Animal Model and Intracerebroventricular Delivery of Recombinant oLeptin

The animal model employed in these studies was the ovariectomized, mature beef cow bearing an estradiol implant. These implants are designed to produce basal circulating concentrations of estradiol-17ß of 2–4 pg/ml as reported previously [16]. Ovariectomized, steroid-treated females and castrated, steroid-treated males provide excellent models for studying the effects of nutrition on neuroendocrine control of gonadotropin secretion in ruminants [2, 13, 17, 18]. With this approach, hormonal implants can provide a constant level of steroid (estradiol) negative feedback without the complications associated with ovarian cyclicity. Cows used in the current experiments had mean (± SEM) concentrations of estradiol of 3.3 ± 0.4 pg/ml.

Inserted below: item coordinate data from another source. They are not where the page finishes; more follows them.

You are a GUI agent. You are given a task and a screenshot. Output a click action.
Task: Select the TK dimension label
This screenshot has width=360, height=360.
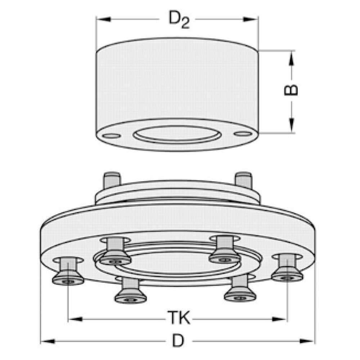point(179,318)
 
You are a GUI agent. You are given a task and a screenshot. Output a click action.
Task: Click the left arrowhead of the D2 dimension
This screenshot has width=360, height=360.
point(104,19)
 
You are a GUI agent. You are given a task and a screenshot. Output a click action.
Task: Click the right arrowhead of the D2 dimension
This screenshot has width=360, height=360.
point(251,19)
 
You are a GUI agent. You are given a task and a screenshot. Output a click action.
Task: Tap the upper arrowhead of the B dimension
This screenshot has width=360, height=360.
point(291,59)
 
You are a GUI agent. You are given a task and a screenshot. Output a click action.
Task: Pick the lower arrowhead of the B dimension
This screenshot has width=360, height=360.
point(291,125)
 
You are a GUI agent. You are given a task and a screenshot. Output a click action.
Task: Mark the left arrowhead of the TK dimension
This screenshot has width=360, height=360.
point(76,319)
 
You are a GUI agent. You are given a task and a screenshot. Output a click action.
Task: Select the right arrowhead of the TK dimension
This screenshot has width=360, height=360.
point(279,319)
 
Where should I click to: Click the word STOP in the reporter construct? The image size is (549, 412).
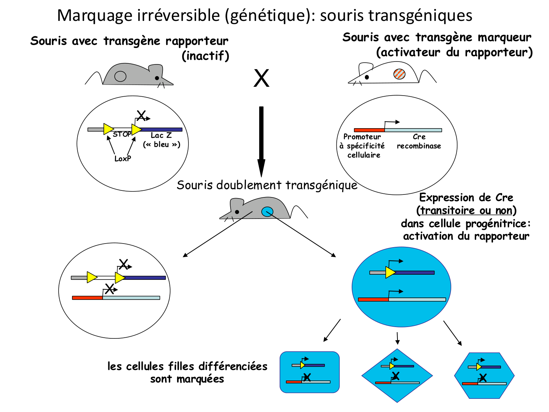click(x=122, y=134)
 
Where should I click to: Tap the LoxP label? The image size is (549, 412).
click(x=123, y=159)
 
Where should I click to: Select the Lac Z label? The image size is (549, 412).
click(x=161, y=136)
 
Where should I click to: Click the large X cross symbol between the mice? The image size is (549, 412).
click(x=261, y=78)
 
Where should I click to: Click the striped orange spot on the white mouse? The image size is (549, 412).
click(x=399, y=74)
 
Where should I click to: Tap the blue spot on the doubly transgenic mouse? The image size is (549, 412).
click(x=267, y=211)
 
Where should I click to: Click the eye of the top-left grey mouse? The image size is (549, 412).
click(x=157, y=78)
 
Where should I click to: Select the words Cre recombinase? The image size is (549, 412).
click(x=419, y=141)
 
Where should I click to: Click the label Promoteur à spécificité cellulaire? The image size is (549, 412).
click(x=362, y=146)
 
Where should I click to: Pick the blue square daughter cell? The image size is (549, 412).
click(x=310, y=372)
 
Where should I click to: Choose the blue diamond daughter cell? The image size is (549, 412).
click(x=397, y=376)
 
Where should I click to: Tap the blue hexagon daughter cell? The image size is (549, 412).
click(x=484, y=375)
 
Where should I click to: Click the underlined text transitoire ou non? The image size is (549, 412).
click(x=466, y=211)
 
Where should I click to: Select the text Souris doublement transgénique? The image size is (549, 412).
click(x=267, y=185)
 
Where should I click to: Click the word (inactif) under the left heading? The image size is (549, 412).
click(x=205, y=56)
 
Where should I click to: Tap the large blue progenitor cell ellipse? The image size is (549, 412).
click(x=401, y=287)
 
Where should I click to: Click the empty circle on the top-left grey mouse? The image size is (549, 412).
click(x=120, y=76)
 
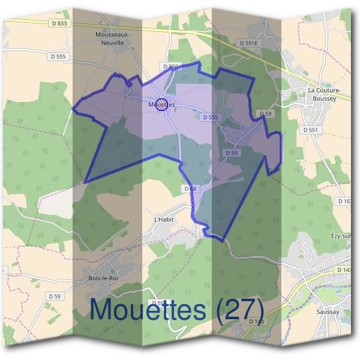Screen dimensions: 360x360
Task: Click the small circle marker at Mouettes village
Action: [x=161, y=104]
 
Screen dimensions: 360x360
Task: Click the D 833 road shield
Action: [x=58, y=23]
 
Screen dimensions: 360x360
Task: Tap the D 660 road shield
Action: [x=170, y=66]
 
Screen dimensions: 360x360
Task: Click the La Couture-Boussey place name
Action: [x=324, y=94]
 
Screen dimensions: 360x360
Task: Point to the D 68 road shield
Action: [x=190, y=188]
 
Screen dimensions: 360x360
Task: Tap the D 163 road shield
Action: [x=345, y=202]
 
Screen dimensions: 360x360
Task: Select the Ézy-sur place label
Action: [x=342, y=237]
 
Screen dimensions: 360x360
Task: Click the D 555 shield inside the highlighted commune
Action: [x=210, y=118]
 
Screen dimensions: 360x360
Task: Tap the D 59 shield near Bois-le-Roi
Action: [x=54, y=296]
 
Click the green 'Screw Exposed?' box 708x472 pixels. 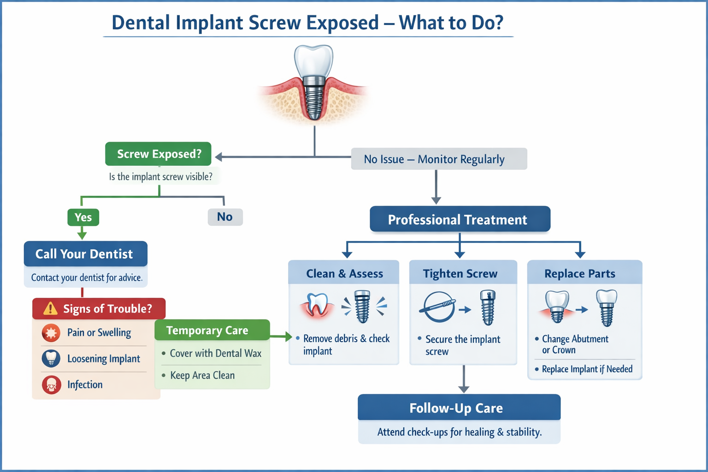pyautogui.click(x=158, y=154)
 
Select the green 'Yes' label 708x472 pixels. pyautogui.click(x=83, y=217)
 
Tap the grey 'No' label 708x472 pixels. pyautogui.click(x=225, y=217)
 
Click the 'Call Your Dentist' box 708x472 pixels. pyautogui.click(x=85, y=254)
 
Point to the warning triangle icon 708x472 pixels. pyautogui.click(x=50, y=308)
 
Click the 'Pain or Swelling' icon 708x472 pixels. pyautogui.click(x=51, y=333)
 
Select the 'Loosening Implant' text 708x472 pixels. pyautogui.click(x=104, y=359)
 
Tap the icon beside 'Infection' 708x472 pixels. pyautogui.click(x=51, y=385)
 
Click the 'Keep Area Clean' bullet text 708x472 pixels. pyautogui.click(x=202, y=376)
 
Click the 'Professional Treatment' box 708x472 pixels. pyautogui.click(x=460, y=219)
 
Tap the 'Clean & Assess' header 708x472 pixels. pyautogui.click(x=344, y=273)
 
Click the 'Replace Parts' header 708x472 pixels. pyautogui.click(x=580, y=273)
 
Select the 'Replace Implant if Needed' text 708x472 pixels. pyautogui.click(x=587, y=369)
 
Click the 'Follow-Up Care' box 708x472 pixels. pyautogui.click(x=459, y=408)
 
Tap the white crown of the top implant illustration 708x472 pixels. pyautogui.click(x=314, y=60)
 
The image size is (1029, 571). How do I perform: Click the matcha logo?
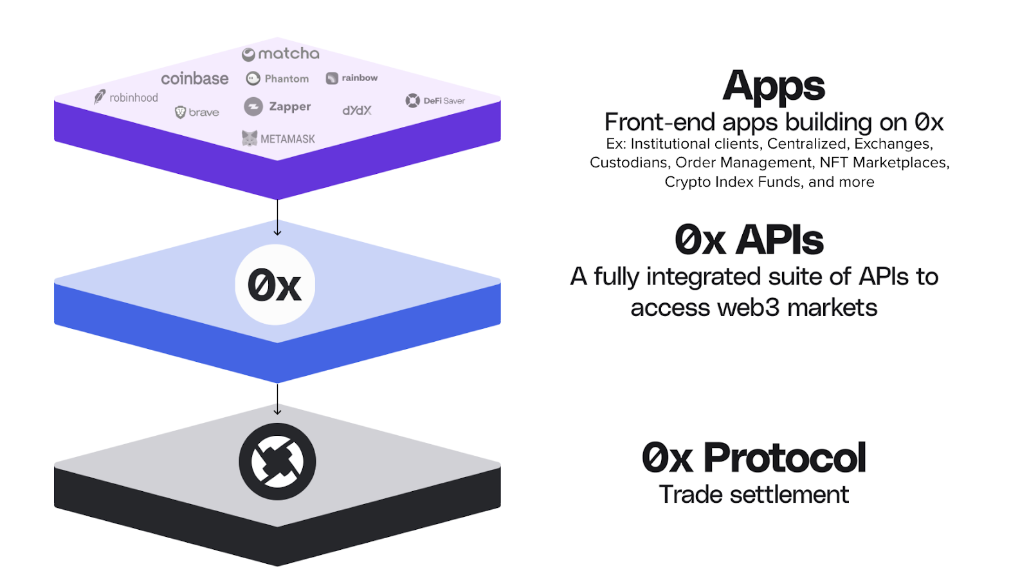tap(280, 54)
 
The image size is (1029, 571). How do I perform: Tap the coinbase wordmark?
tap(195, 79)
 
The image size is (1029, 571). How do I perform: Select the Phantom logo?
tap(277, 79)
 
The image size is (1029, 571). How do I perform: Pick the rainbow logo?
tap(352, 78)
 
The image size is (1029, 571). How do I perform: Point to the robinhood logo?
tap(126, 97)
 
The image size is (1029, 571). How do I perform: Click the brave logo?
tap(197, 112)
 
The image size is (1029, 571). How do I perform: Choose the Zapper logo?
tap(277, 107)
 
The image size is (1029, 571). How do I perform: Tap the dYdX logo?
tap(357, 110)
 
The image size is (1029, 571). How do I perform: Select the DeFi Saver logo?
tap(435, 100)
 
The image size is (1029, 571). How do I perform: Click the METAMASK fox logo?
tap(250, 138)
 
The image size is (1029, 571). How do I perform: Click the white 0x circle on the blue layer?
tap(275, 285)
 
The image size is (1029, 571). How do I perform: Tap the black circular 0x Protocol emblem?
tap(277, 462)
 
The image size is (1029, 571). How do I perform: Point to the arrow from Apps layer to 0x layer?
tap(277, 218)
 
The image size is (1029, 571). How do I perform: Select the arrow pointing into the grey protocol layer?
tap(277, 399)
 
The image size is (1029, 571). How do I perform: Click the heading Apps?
tap(774, 86)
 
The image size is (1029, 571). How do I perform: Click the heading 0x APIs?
tap(749, 239)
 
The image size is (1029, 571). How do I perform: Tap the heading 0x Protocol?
tap(754, 457)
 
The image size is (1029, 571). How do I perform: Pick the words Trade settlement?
tap(754, 494)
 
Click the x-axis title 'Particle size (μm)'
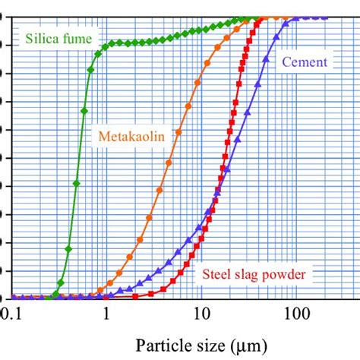tap(200, 346)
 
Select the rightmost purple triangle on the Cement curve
tap(324, 16)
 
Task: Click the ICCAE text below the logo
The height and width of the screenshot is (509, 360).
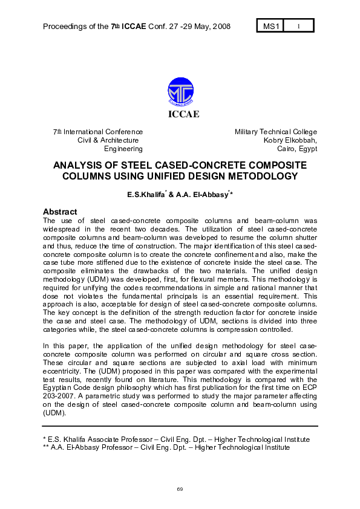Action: point(180,114)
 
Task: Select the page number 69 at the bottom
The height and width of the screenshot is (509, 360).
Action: point(180,488)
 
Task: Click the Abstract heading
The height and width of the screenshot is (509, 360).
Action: point(60,212)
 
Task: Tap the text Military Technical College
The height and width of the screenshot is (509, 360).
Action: point(275,132)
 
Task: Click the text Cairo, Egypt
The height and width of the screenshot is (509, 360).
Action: point(296,149)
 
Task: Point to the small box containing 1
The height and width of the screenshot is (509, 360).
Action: point(298,26)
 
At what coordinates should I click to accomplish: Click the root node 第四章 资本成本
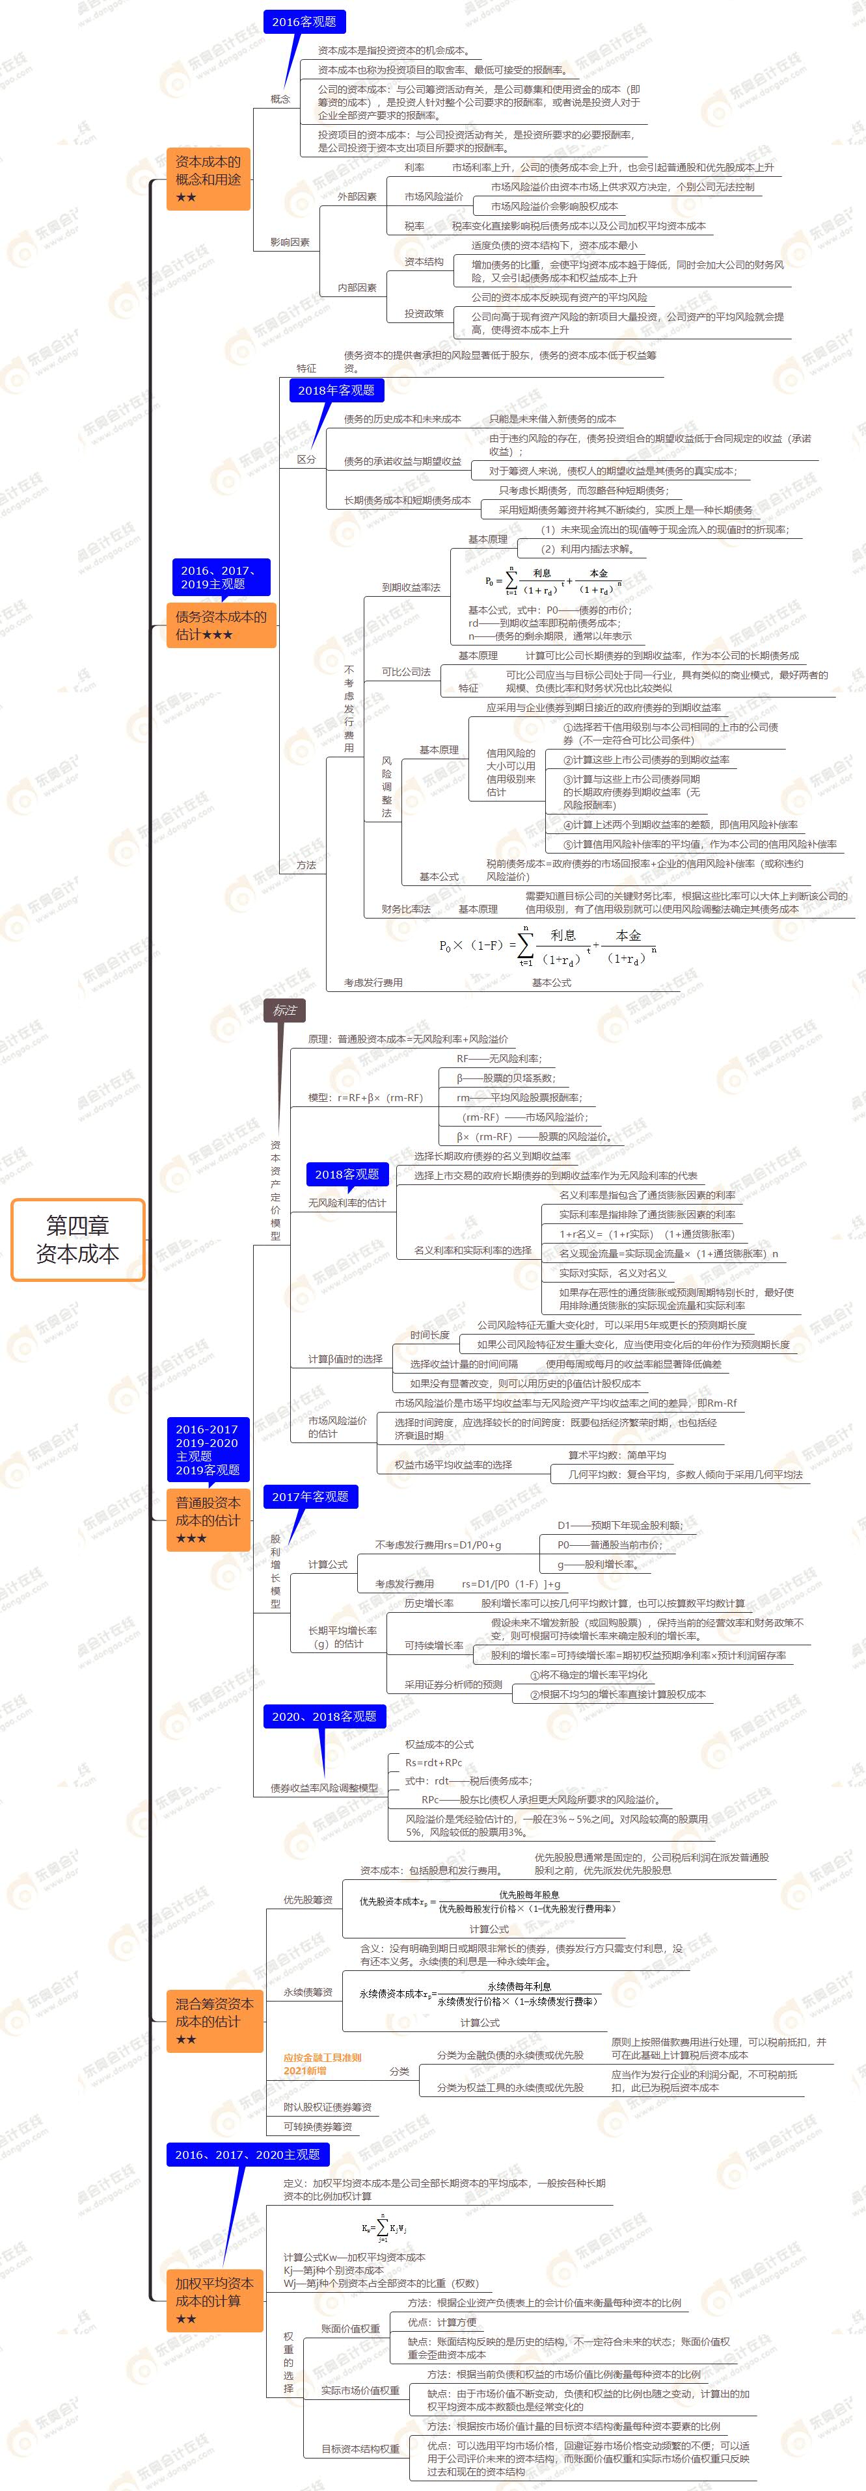click(x=77, y=1240)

Availability of oleptin preparations for use in biologic studies is limited. In the current experiment, the recombinant oleptin [19] used previously [12] in a ruminant-specific RIA [20] was used for leptin infusion. To minimize the amounts necessary to conduct the experiments, and because leptin effects are to a large degree effected at the hypothalamic level [7–9], we chose to infuse leptin directly into the cerebroventricles using an intracerebroventricular (ICV) cannulation model similar to that established and reported previously from this laboratory [16].

Procedures

Experiment 1A tested the hypotheses that 1) short-term fasting would reduce circulating concentrations of leptin and insulin in mature, ovariectomized, estradiol-implanted cows; 2) ICV infusions of recombinant oleptin would attenuate fasting-mediated reductions in insulin; and 3) central infusion of recombinant oleptin would stimulate LH secretion, particularly in fasted cows. Thirteen mature, ovariectomized cross-bred beef cows (Texas Agricultural Experiment Station herd, Beeville, TX), each bearing a subcutaneous estradiol implant, were used in this study. Twelve of 13 cows were surgically fitted with ICV cannulas (control, n = 6; fasted, n = 6) as described previously [16], except that cannulas were inserted into the lateral rather than the third ventricle. The location and function of cannulas were verified by radiography and continuous flow of cerebrospinal fluid. A period of at least 3 wk was allowed for cows to recover from ICV surgery. Cows were fed once daily at 0700 h a diet formulated to provide 100% of the National Research Council (NRC) [21] requirements for maintenance before the start of the experiment, and their average body condition score was 6 ± 0.12 on a scale of 1 to 9 (1, emaciated; 9, obese).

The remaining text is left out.